Hai! Salam kenal dariku ya. Rumi yang secara acak terkadang menulis, entah saat luang ataupun sibuk.

Comments

  1. Sebelum pandemi aku tiap tahun selalu ke Bali, tapi urusan kantor. Jadi mungkin Krn rutin itulah, ga terlalu excited pas diajakin liburan kesana :D. Apalagi jujur ya aku ga kuat panas dan ga suka pantai. Tapi aku suka makanan2 dan vibe aneka bar di Bali :D

    Naaah tapiiiiii, sejak pandemi, nth kenapa jadi kangeeen bgt pengen kesana. Bisa jd Krn sedih juga Bali paling berdampak dari segi pariwisatanya. Temenku bilang banyak resto, hotel dan toko tutup saking sepinya :(.

    Semoga bisa kesana lagi dlm wkt Deket, dan Bali bisa ramai kayak semula :)

    ReplyDelete
    Replies
    1. Iya Kak banyak banget toko yang tutup, sektror pariwisatanya terdampak banget.
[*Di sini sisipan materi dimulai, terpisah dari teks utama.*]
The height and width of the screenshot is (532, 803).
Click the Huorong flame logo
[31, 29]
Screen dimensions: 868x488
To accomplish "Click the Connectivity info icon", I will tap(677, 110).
Semoga semua berangsur membaik, dan kita bisa segera ke Bali.

      Delete
  2. Kece banget sudah berjuang keluar dari rasa takut dengan bawa motor sewaan di jalan raya, bersama dengan kemampuan baca peta yang sekenanya. Banyak juga rupanya museum di Bali. Aku sampai sekarang belum pernah benar benar bisa menikmati Bali, saking tiap ke sana ya sama orangtua. Rasanya pasti beda ya Mba kalau jalan sendiri atau sama teman.